Emali kasidesi
Emali kasidesini çok övüyorlar. Bu kaside hakkında bilgi verir
misiniz? CEVAP Büyük
İslam âlimlerinden, Siraciyye fetva kitabının
sahibi, Ali Uşi hazretlerinin yazdığı Emali kasidesinde, Ehl-i sünnet
itikadı manzum olarak çok güzel anlatılmıştır. Orijinal aslı şahane
bir manzumedir. Bu eserde özetle deniyor ki: Allahü teâlâ, ezeli ve ebedidir. Hayır da, şerri de yaratan
odur. Fakat O, şerre razı değildir. Allah’ın sıfatları, zatının aynı da, gayrı da değildir. Bütün sıfatları da ezeli ve ebedidir. O hiçbir şeye benzemez. Her şeyi yoktan yaratan Allahü teâlâ, Arşı da yaratmıştır, fakat oraya yerleşmiş denilemez. Çünkü Arşı yaratmadan önce de var idi. Mekandan ve zamandan münezzehtir. Mukallidin imanı muteberdir. [Ana babasını, hocalarını taklit
ederek, doğru itikada kavuşan kimsenin imanı sahihtir. Ancak, inceleyip
araştırmadığı için, yani fen bilgilerini kısaca öğrenip, Allahü teâlânın
varlığını düşünmediği için, günah işlemiştir. Fen bilgisini öğrenmemiş
bir kimse, ana babadan, kitaptan öğrenerek iman ettiği, düşünerek kabul
ettiği, aklını kullanarak inandığı için, istidlali terk etmiş sayılmaz
diyen âlimler de vardır.] Kur'an-ı kerim, mahluk değildir. Cennette nimetler, Cehennemde azap vardır. Cennet ve Cehennem
hiç yok olmaz. Müminler, Cennette iken, hiçbir şeye benzemeden Allahü teâlâyı
görünce başka nimetleri unuturlar. Allahü teâlâya en faydalı olanı yaratması farz [mecbur] değildir. Peygamberlere ve meleklere [Amentü’deki esaslara] inanmak farzdır. Hz. Muhammed aleyhisselam son peygamberdir, dini kıyamete kadar
bâkidir, miracı da haktır. Bütün peygamberler, peygamberlikten önce de sonra da günah
işlemezler. Kadınlardan peygamber gelmemiştir. Hz. İsa gelecek, Deccalı, öldürecektir. Evliyanın kerameti haktır. Ebu Bekr-i Sıddık, bütün eshab-ı kiramdan üstündür. Akıl baliğ olanın Allah’ı bilmemesi özür olmaz. Kâfirin son nefesteki imanı makbul değildir. İbadetler, ameller imanın parçası değildir. [Yani farzı yapmayana
kâfir oldu denmez.] Katillik, gasp, zina gibi büyük günah işleyen müslümana kâfir
oldu denilmez. Bir müddet sonra, dinden çıkmayı niyet eden, o anda dinden
çıkıp kâfir olur. Elfaz-ı küfürden bir sözü, anlamını kabul
etmese de söyleyen kâfir olur. [Yani şaka olarak veya güldürmek için
söylese yine küfür olur. Mesela ben peygamberim dese küfür olur.] Sarhoş iken, elfaz-ı küfrü söyleyene
kâfir dememelidir. Helal da haram da rızktır. Kabir suali ve kabir azabı haktır. Affa ve şefaate kavuşanlardan başka bütün günahkârlar, günahlarının
cezalarını çekeceklerdir. Müminlerin, Cennete girmesi Allah’ın fazlındandır. Çünkü kimse
ameliyle Cenneti hak edemez. İnsanlar, dirilince hesaba çekileceklerdir. Kıyamet günü amellerin tartılması ve sırattan geçmek haktır.

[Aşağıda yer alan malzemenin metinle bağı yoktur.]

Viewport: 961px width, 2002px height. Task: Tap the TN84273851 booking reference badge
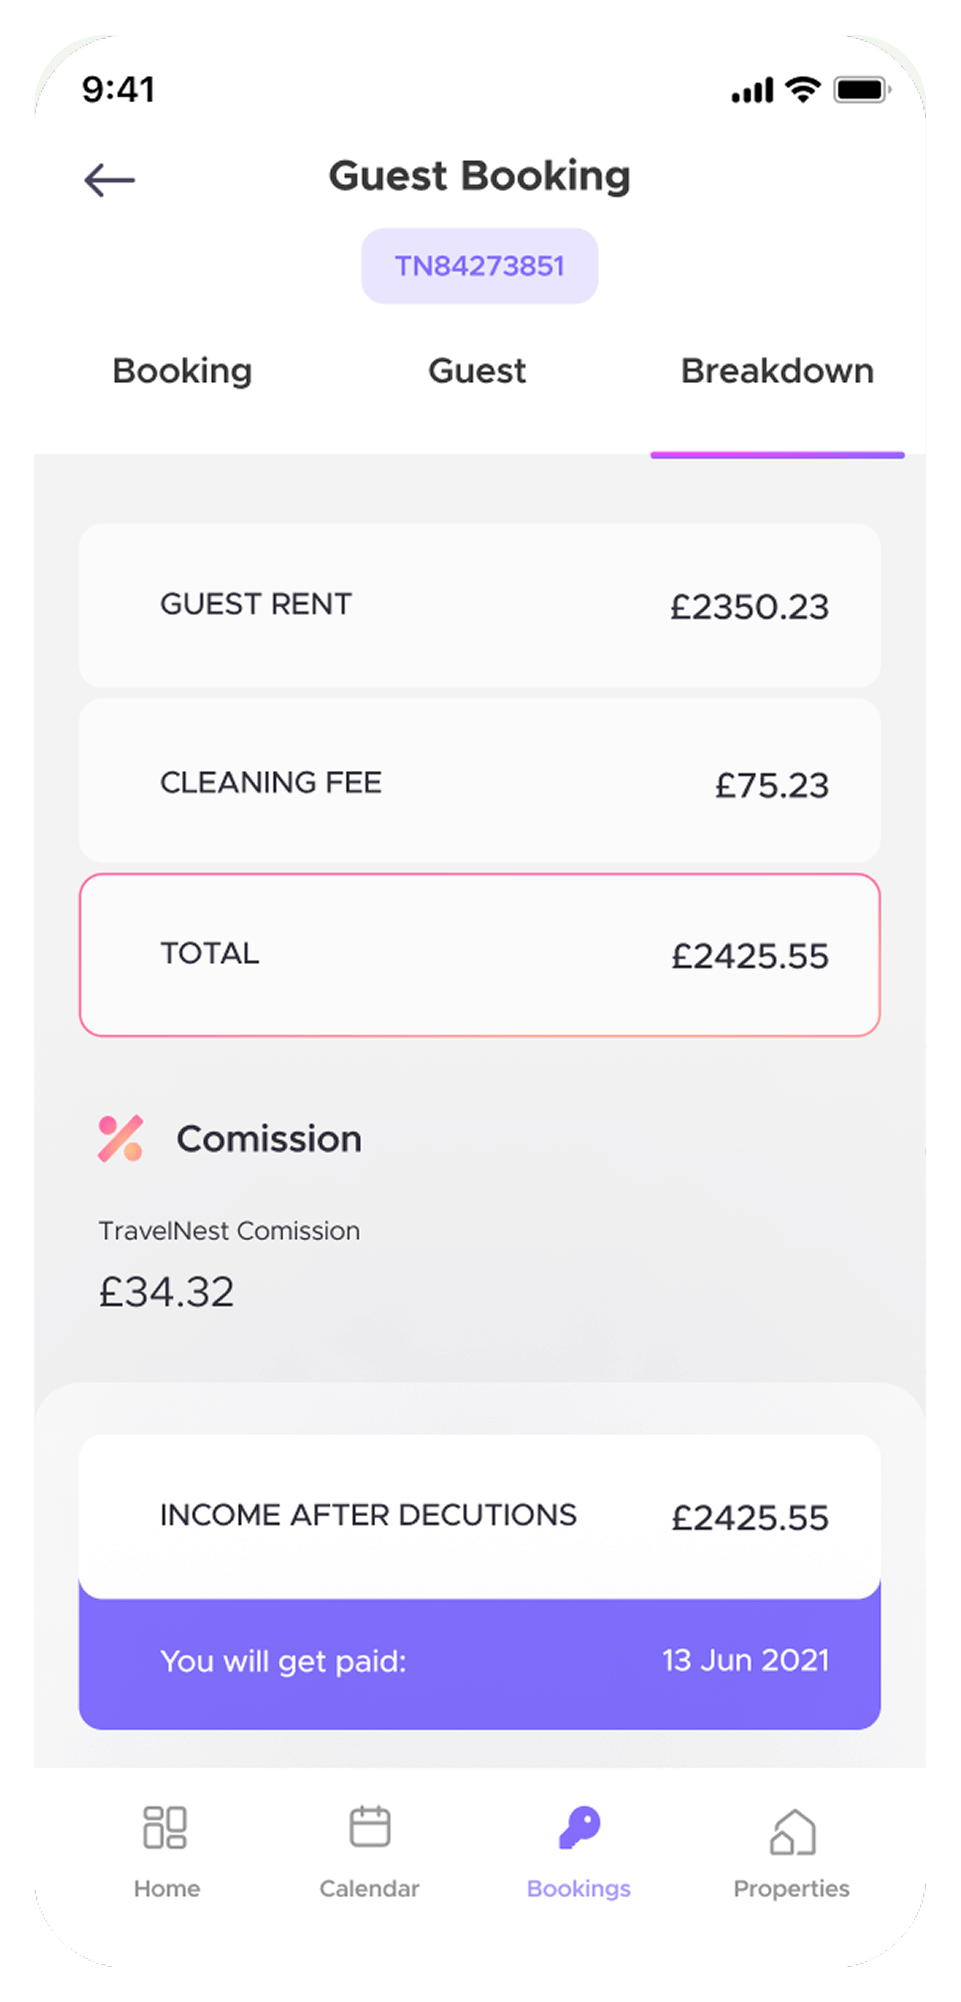click(480, 266)
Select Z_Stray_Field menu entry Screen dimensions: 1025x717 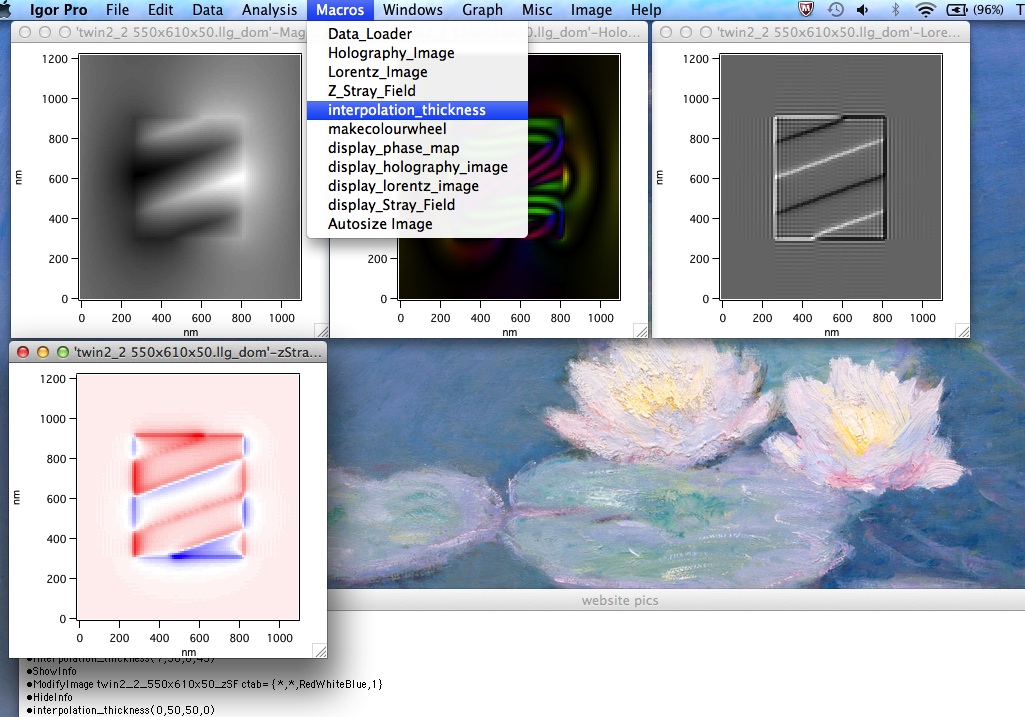(x=372, y=91)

Bu dünya sonradan yaratılmıştır. Duaların etkisi vardır. Dağlar kadar büyük günahı olanlar da, az veya çok şefaate kavuşacaktır. Cennet de Cehennem de şu anda mevcuttur. İman ehli, günahların cezası olarak ebediyen Cehennemde kalmayacaktır.